Document excerpt:
Collier's Magazine devoted its entire 130-page October 27, 1951 issue to narrate the events in a hypothetical Third World War, in a feature article titled "Preview of the War We Do Not Want - an Imaginary Account of Russia's defeat and Occupation, 1952-60". Twenty writers, including Edward R. Murrow, Arthur Koestler, Philip Wylie, Hal Boyle, Marguerite Higgins, and Walter Winchell, contributed to the article. The war, in which the United Nations is victorious over the Soviet Union, takes place from 1952 to 1955. Nuclear weapons are extensively used, but do not have the apocalyptic effects envisaged in other speculative scenarios.

The project, codenamed "Operation Eggnog", was put together by Associate Editor Cornelius Ryan under considerable secrecy.  The special edition led Collier's to increase its print order from 3,400,000 to 3,900,000 copies.  By spending $40,000 extra on these articles, Collier's almost doubled its usual sale of advertising.

Given data:
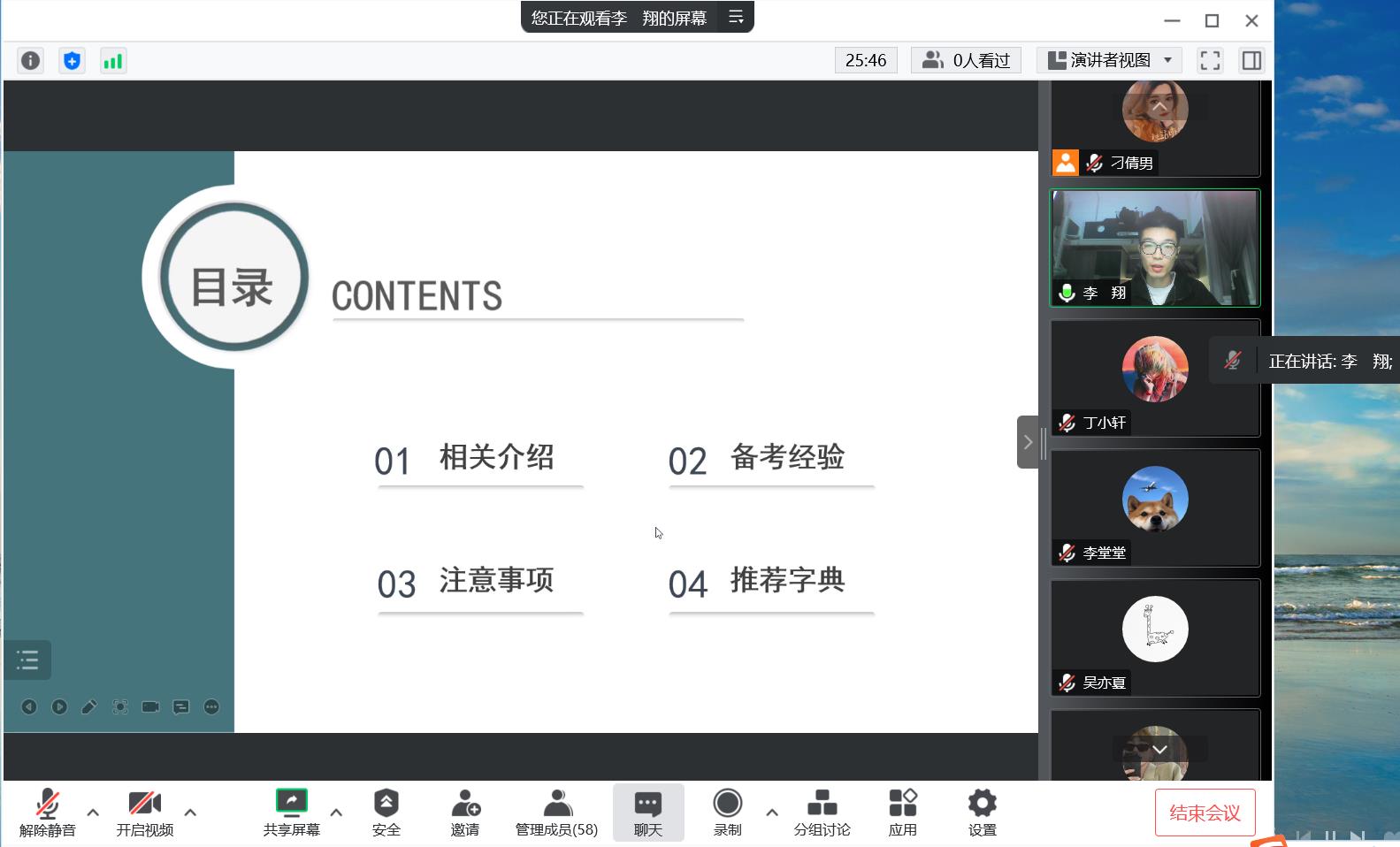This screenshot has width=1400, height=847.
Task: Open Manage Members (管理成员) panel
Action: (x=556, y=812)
--
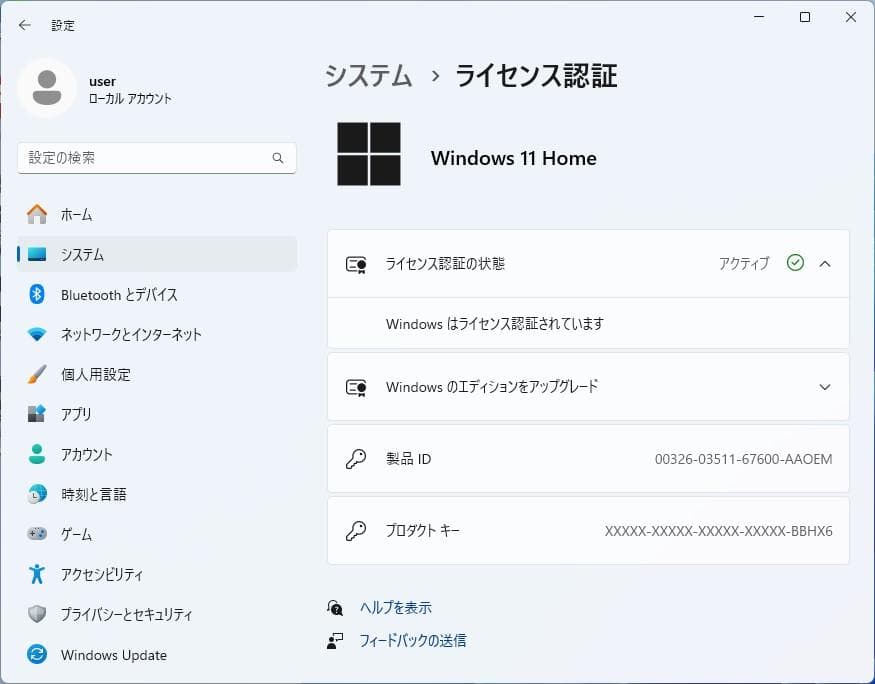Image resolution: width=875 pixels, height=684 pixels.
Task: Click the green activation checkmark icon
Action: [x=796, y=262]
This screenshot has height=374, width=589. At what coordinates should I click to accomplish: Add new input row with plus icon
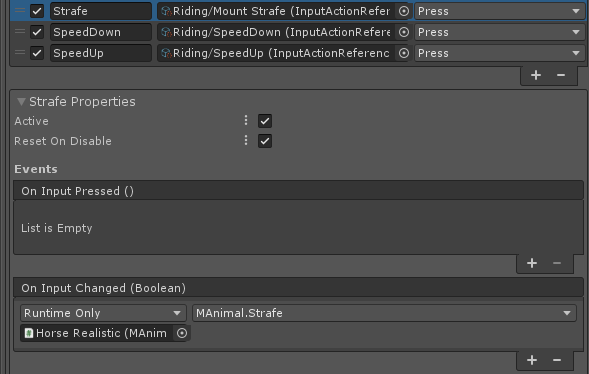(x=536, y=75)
...
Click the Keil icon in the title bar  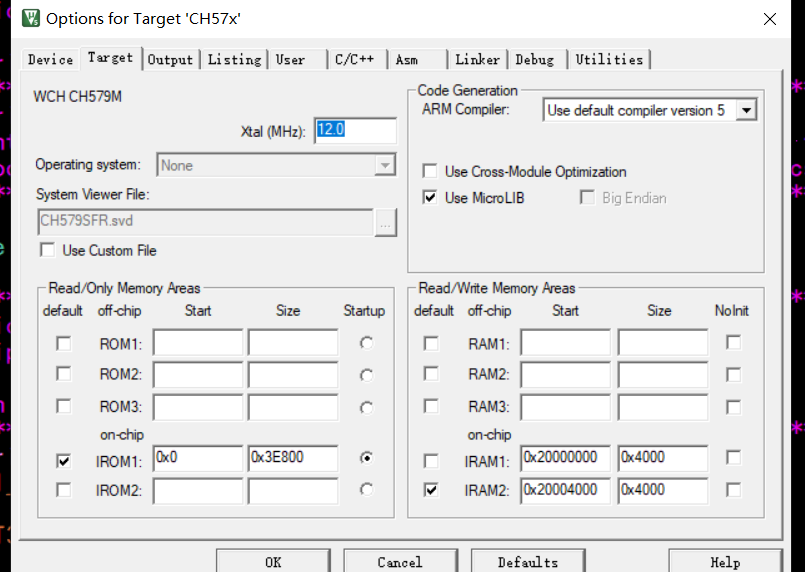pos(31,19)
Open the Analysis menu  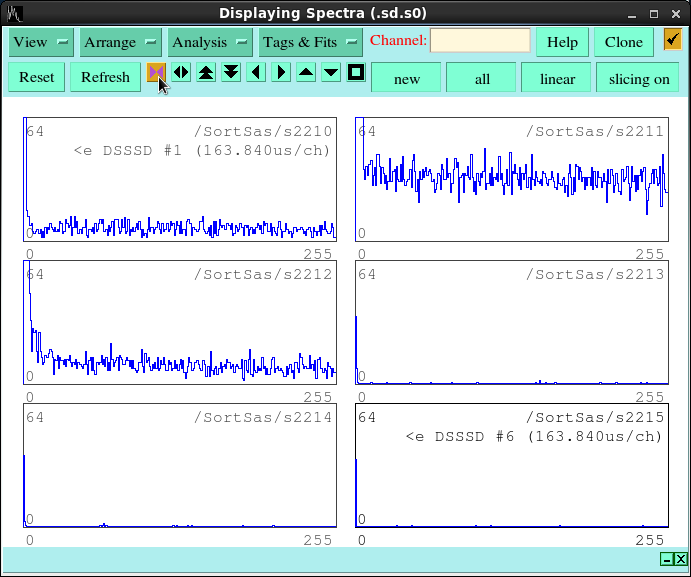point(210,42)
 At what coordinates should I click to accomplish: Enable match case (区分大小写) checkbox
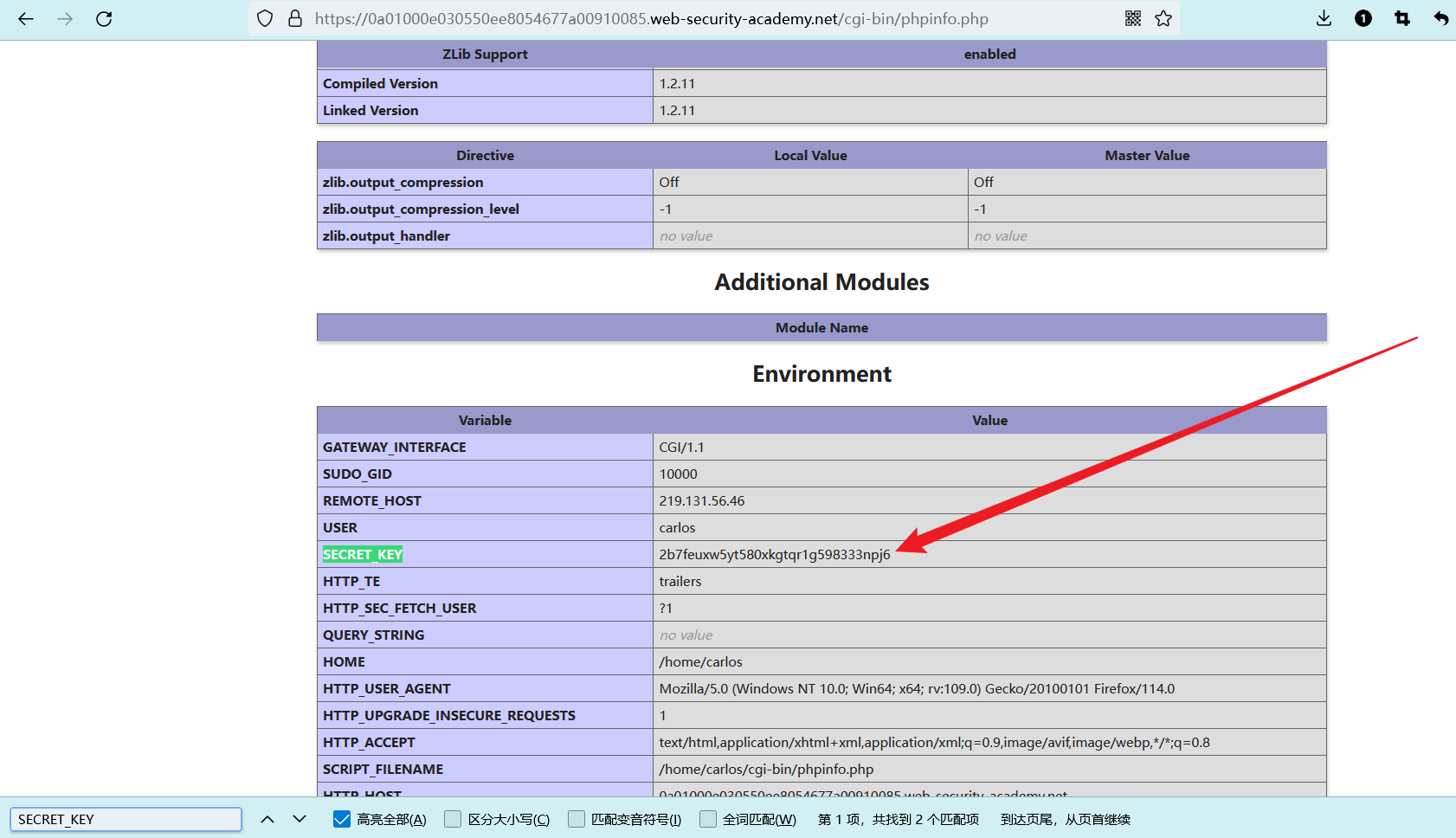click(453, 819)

Directives:
**1)** Check each statement against the Collier's passage and say whether it agrees. For each, answer yes or no and quote the words of the passage that decide it.
(a) Twenty writers contributed to the article.
(b) The special edition raised the print order to 4,000,000 copies.
(c) In the imagined war, nuclear weapons have apocalyptic effects.
**2)** Answer these questions using the Collier's passage:
(a) How many pages did the October 27, 1951 issue have?
(b) Who put the project together?
(c) How much extra did Collier's spend on these articles?
**3)** Resume the Collier's passage, writing on from its final sentence.

Outputs in order:
**1)**
(a) Yes: "Twenty writers, including Edward R. Murrow, Arthur Koestler, Philip Wylie, Hal Boyle, Marguerite Higgins, and Walter Winchell, contributed to the article."
(b) No: "The special edition led Collier's to increase its print order from 3,400,000 to 3,900,000 copies."
(c) No: "Nuclear weapons are extensively used, but do not have the apocalyptic effects envisaged in other speculative scenarios."

**2)**
(a) 130 pages
(b) Associate Editor Cornelius Ryan
(c) $40,000

**3)**
Plot
In the scenario, Soviet and allied forces enter Yugoslavia in May 1952 to support an anti-Tito uprising organised by COMINTERN agents.  After the Soviets refuse to leave, the United States and principal United Nations countries declare war.  The US uses atomic bombs against Soviet strategic industrial complexes.  Soviet forces then proceed to invade West Germany, the Middle East, and Alaska.  US forces are in retreat on all fronts, and Korea and Japan are evacuated. London, then Detroit, New York, and Hanford are hit with nuclear weapons.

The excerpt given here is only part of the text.